Extract:
First to everyone who has been so kindly inquiring, my husband is continuing to do thorough research about his treatment options. My mother-in-law, Olga, is thriving in her lively new home, as much a queen as ever. She has several guardian cats. She regards them with a certain tolerant disdain (and secretly enjoys their attention). What is a goddess to do?
Every now and then a story in the news gets under my skin, and I have to respond directly. I read the story on http://www.truthout.org/1114098. The next day aol had picked it up: w|dl3|link3|http%3A%2F%2Fnews.aol.com%2Fmain%2Fnc%2Farticle%2Falexis-hutchinson-refuses-deployment-to%2F769226 Here’s the gist:
Alexis Hutchinson, an army cook and the single mother of an eleven-month-old son, was scheduled to be deployed to Afghanistan on November 15th. The plan for her son’s care that she had filed with the army fell through when her mother realized she could not add care of an infant to the load she was already carrying. (Three family members in need of nursing care.) The army first granted, and then revoked an extension that would have allowed Alexis Hutchinson to arrange for alternative care. When Ms. Hutchinson refused to leave her son on the appointed date, he was taken into foster care, and she was arrested and is currently confined on a base in Georgia. She faces potential court martial and a year in jail.
The army’s decision to revoke the extension, place the child in foster care, and arrest the mother appalls me. That Alexis Hutchinson was using her child to avoid deployment in Afghanistan, as military officials have alleged, is the grossest speculation and moreover beside the point. If parents of either gender are willing to risk their lives in the course of military service, the military has an obligation to support them in every way possible in making acceptable arrangements for their children. Forcing a parent to place a child in foster care is unacceptable. The suffering already inflicted on this child and this mother is both cruel and unnecessary. I wrote to Michelle Obama, who has said that she has a particular concern for military families, to ask her not only to look into this case but into military policy regarding parents who must leave children behind when they deploy to Iraq and Afghanistan and other posts where family cannot follow.

Given information:
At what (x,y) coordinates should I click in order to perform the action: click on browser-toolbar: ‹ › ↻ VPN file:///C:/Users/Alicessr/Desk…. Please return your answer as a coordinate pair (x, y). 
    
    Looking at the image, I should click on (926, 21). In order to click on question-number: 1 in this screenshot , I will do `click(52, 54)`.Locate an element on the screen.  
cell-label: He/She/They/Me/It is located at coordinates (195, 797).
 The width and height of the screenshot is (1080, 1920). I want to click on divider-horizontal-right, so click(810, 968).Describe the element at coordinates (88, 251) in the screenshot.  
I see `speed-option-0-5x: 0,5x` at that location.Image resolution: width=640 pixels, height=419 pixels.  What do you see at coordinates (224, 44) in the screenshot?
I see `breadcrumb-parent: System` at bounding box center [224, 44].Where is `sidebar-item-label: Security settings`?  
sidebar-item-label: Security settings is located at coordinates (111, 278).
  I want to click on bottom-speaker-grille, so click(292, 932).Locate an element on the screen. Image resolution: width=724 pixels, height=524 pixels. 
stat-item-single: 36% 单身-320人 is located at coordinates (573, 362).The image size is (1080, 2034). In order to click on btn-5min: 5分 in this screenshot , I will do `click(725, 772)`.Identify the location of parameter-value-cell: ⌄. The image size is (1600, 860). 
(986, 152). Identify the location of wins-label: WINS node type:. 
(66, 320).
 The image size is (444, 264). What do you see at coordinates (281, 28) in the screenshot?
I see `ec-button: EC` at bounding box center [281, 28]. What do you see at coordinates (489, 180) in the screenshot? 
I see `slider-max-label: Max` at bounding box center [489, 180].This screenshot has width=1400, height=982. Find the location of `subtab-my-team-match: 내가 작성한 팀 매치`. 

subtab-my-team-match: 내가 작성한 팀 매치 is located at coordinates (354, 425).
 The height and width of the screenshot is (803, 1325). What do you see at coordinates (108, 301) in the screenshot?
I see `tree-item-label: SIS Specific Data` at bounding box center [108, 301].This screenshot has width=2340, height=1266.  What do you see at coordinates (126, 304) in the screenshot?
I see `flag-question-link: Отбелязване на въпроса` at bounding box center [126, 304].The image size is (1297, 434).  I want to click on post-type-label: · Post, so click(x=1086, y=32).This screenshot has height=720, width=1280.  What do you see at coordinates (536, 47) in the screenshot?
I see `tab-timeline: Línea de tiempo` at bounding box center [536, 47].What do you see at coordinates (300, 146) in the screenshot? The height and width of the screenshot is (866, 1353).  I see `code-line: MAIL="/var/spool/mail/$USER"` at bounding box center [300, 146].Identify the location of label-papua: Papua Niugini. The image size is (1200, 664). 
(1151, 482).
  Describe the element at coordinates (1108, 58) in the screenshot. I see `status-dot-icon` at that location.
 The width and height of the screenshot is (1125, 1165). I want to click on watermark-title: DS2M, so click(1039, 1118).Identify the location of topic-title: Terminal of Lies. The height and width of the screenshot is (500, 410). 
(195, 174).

Work task 1: Do these statements agree with the post about Alexis Hutchinson? (a) She was due to deploy to Afghanistan on November 15th. (b) The army kept the extension it had granted her. (c) The writer contacted Michelle Obama about the case. Answer yes or no for each, and quote the words from the post that settle it.
Work task 2: Write the next part of the post about Alexis Hutchinson, starting after its final sentence.
The records are separate material and have nothing to do with the post about Alexis Hutchinson.

Answer 1:
(a) Yes: "was scheduled to be deployed to Afghanistan on November 15th"
(b) No: "The army first granted, and then revoked an extension"
(c) Yes: "I wrote to Michelle Obama"

Answer 2:
The title of this blog is Mother Right, a concept that was part of ancient Celtic law and the laws of some other ancient peoples, I believe. I have been searching for a definition of it among my books, including in Magdalen Rising where Maeve gives a definition. But I haven’t been able to place my finger on it yet, and I am almost out of time today. I will keep looking and include the definition in next week’s blog.
For now, I am going to make something up. Mother right, in today’s winging-it definition, not only has to do with the rights of women to own property, participate in all aspects of the political process, bear arms, have spiritual authority, and sexual autonomy, all of which rights ancient Celtic women exercised and enjoyed. Mother right in today’s definition is law that includes both common sense and compassion. The spirit that gives life instead of the letter than kills (as good lordess deliver us Maeve’s nemesis Paul of Tarsus once said). A law that is unresponsive to individual circumstance soon becomes a form of oppression and abuse.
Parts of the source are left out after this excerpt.